Erano cittadini torinesi di origine ebraica. Furono deportati nei campi di sterminio tra il 1943 e il 1945. Non fecero mai più ritorno alle loro case.

L'antisemitismo riemerge preoccupante

Nicco sottolinea la gravità dell'accaduto. Non si tratta di un semplice atto vandalico. È un segnale preoccupante di un fenomeno in riemersione nella società.

L'antisemitismo sta tornando a farsi sentire. Alcuni gruppi confondono la critica al governo israeliano con l'odio verso il popolo ebraico. Questa confusione è ritenuta inconcepibile.

Si tratta di una deriva pericolosa. Va riconosciuta e fermata subito. L'azione deve essere immediata e senza distinzioni. L'obiettivo è evitare che il fenomeno diventi incontrollabile.

La superficialità e l'ignoranza alimentano questi gesti. La memoria delle vittime merita rispetto. La storia non deve essere offuscata.

Appello a istituzioni e società civile

Il Presidente Nicco auspica un'azione rapida. Spera che i responsabili vengano individuati presto. È fondamentale una risposta ferma e unita.

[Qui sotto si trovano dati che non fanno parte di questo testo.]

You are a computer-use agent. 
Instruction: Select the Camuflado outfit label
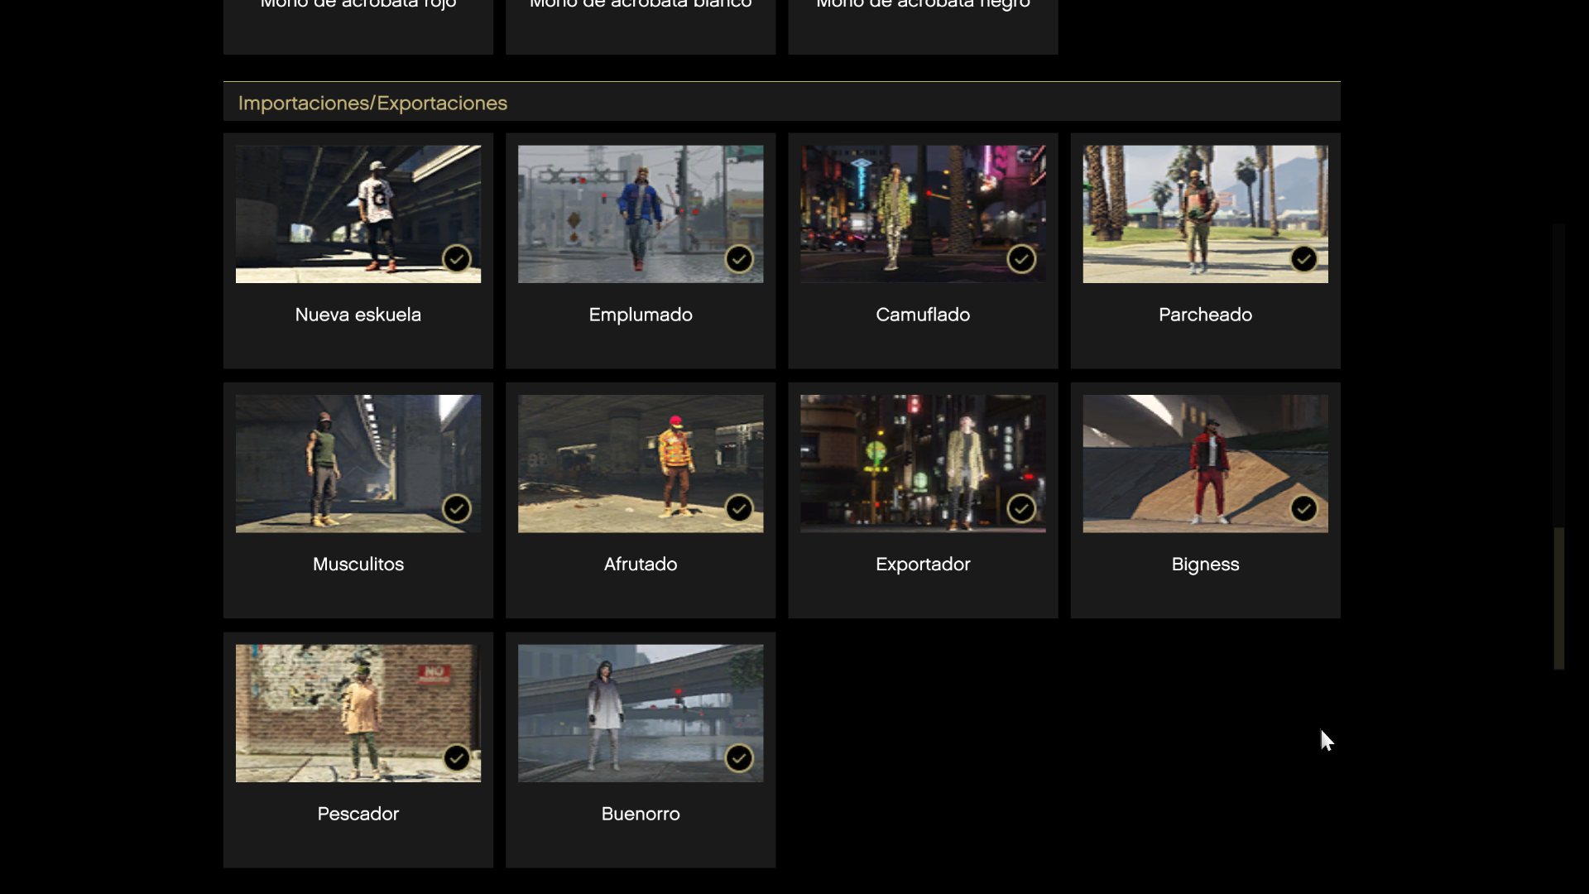click(x=923, y=315)
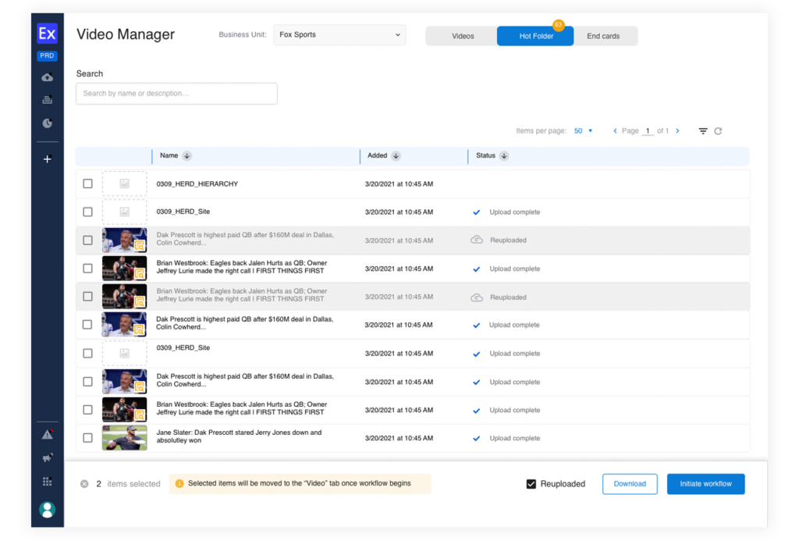This screenshot has height=541, width=799.
Task: Open the warning alerts triangle icon
Action: (47, 434)
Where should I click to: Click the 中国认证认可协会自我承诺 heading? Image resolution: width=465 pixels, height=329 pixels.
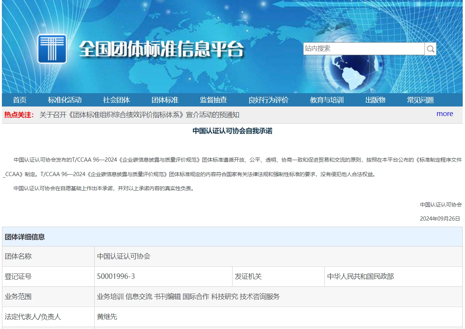click(232, 131)
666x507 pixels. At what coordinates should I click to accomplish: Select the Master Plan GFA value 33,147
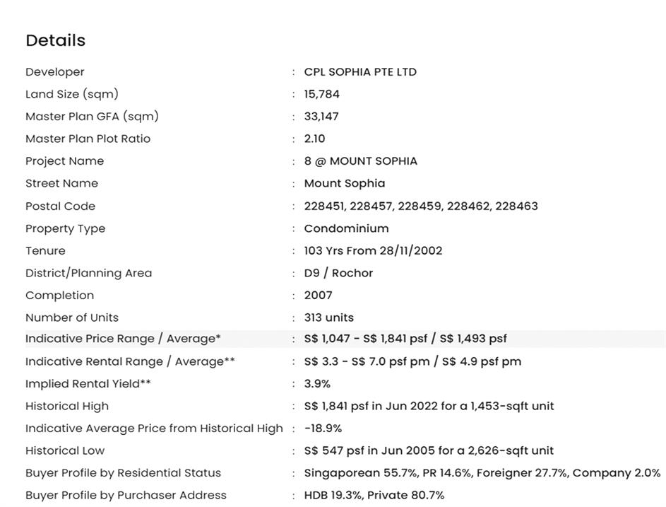[321, 117]
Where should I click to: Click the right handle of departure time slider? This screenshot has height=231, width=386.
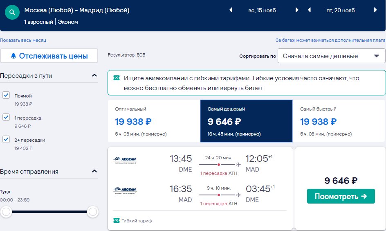tap(93, 212)
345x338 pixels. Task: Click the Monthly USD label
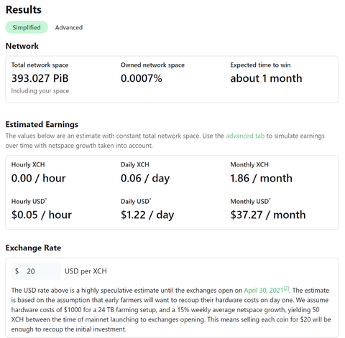(x=250, y=201)
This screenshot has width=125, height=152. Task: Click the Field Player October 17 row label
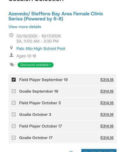coord(40,126)
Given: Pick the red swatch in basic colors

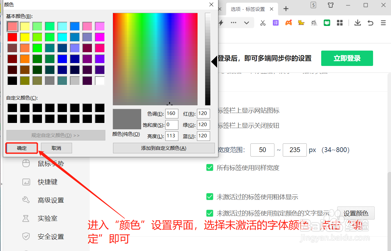Looking at the screenshot, I should click(12, 37).
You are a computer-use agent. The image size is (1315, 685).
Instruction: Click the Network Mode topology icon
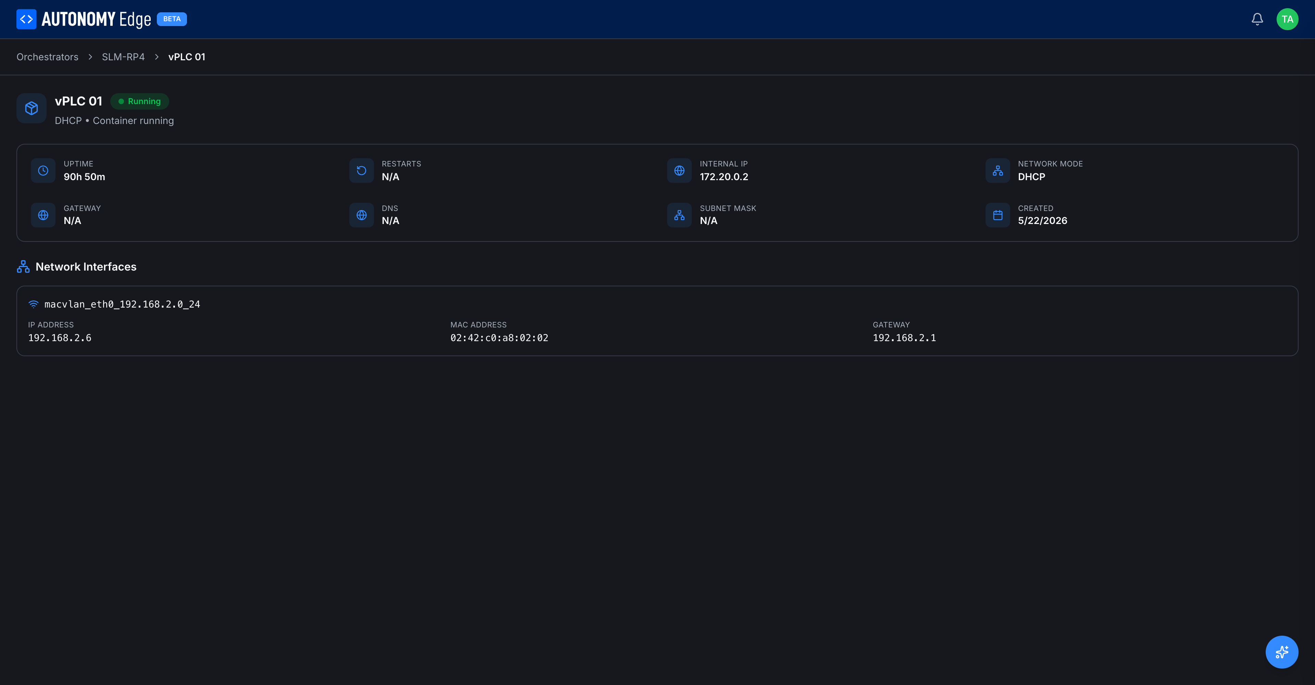(x=998, y=170)
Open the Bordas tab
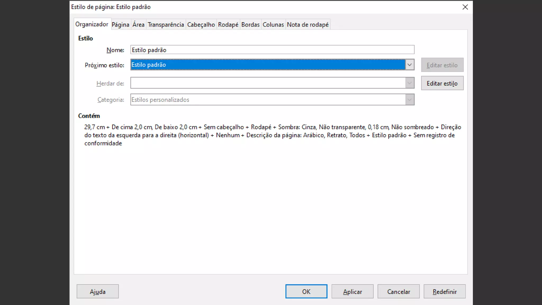The image size is (542, 305). pos(250,25)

Tutte le istituzioni devono agire insieme. Anche la società civile è chiamata a fare la sua parte. È necessario un fronte comune contro l'odio.

La condanna deve essere totale. Non ci devono essere ambiguità. La memoria delle vittime della Shoah va preservata.

La collaborazione tra enti e cittadini è cruciale. Solo uniti si può contrastare efficacemente l'antisemitismo. La risposta deve essere esemplare.

Domande e Risposte

Cosa sono le pietre d'inciampo?

Le pietre d'inciampo sono piccoli monumenti posti davanti alle abitazioni delle vittime della persecuzione nazista. Ricordano le persone deportate e uccise nei campi di sterminio.

Perché il vandalismo contro le pietre d'inciampo è preoccupante?

Il vandalismo contro le pietre d'inciampo è preoccupante perché viene interpretato come un segnale del ritorno dell'antisemitismo e dell'ignoranza storica. Questi atti minano la memoria delle vittime e la convivenza civile.